= Task brief =
Your answer must consist of exactly the lines below, starting with the line with "Task: Choose the option about start()方法 就绪状态" and going on through the line with "1543x607 pixels.", and nothing else.

*** Provided records ***

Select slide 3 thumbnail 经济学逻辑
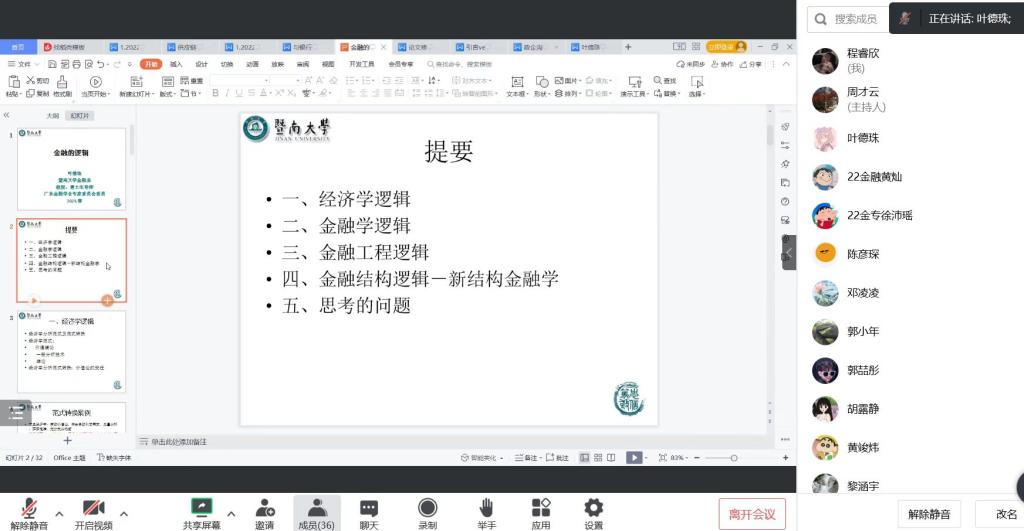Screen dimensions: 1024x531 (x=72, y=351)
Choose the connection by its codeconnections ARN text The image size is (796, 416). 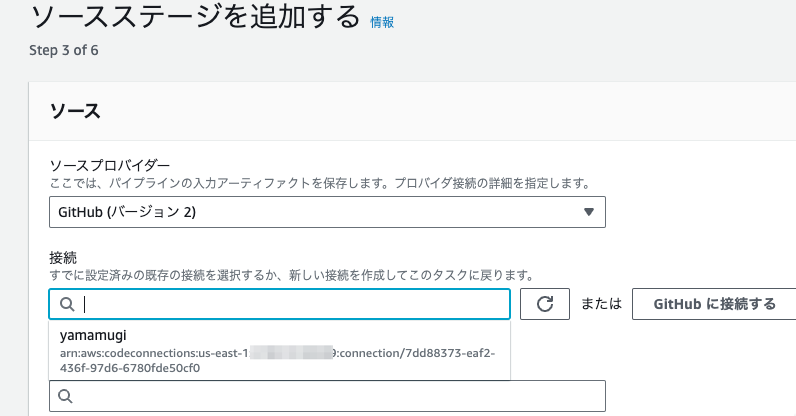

*** End of Provided records ***
*** Provided records ***

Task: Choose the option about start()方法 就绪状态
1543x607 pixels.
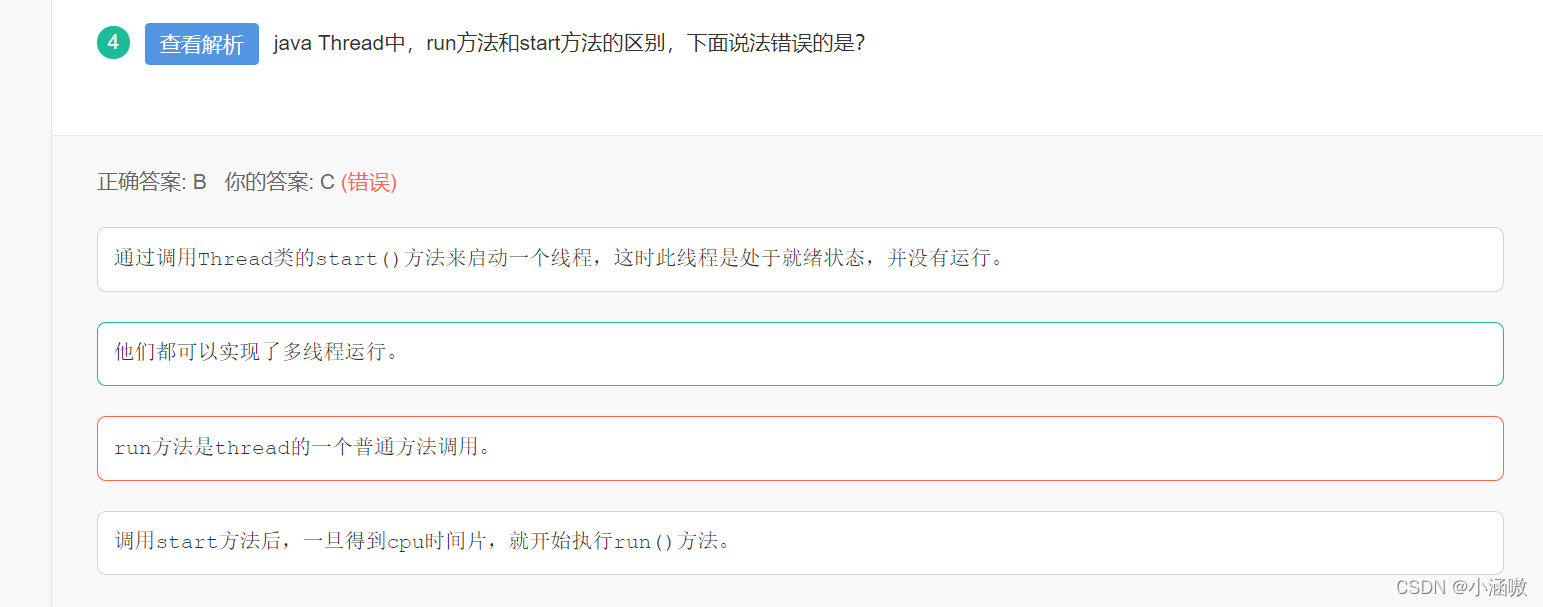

*** End of Provided records ***
*** Provided records ***

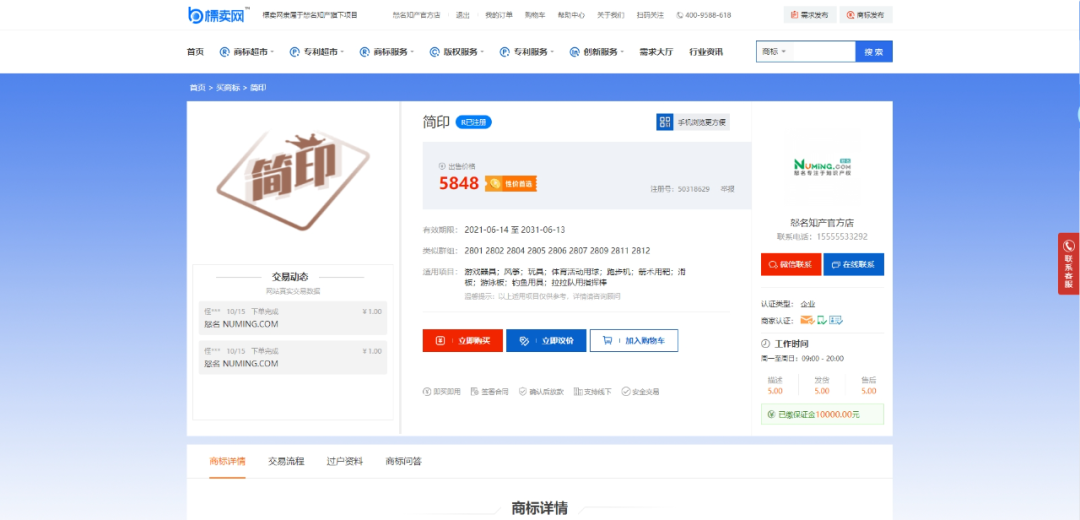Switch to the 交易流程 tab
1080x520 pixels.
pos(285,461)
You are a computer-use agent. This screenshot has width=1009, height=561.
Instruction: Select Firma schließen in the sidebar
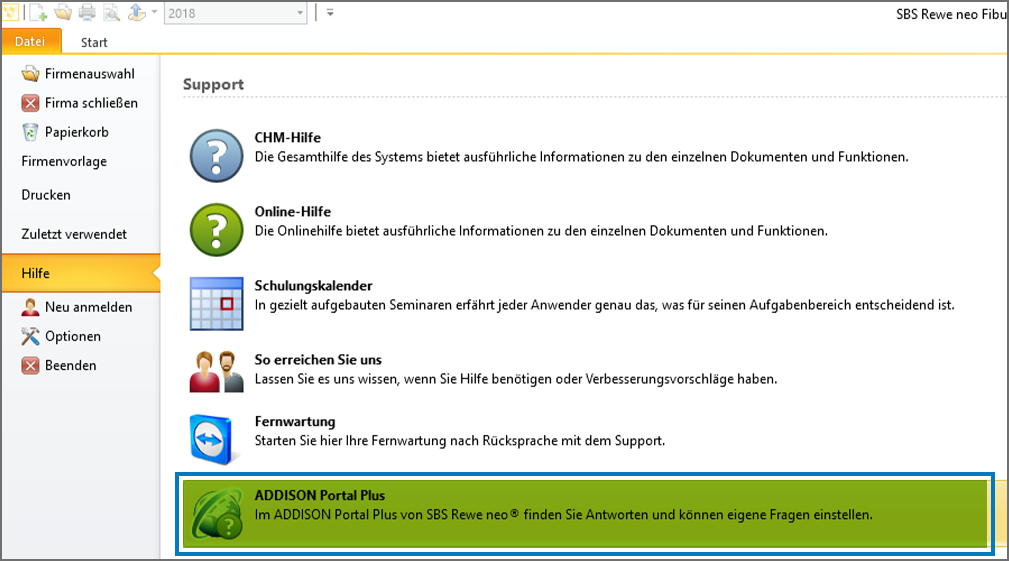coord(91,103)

*** End of Provided records ***

= The answer =
Task: Choose the option about start()方法 就绪状态
1543x607 pixels.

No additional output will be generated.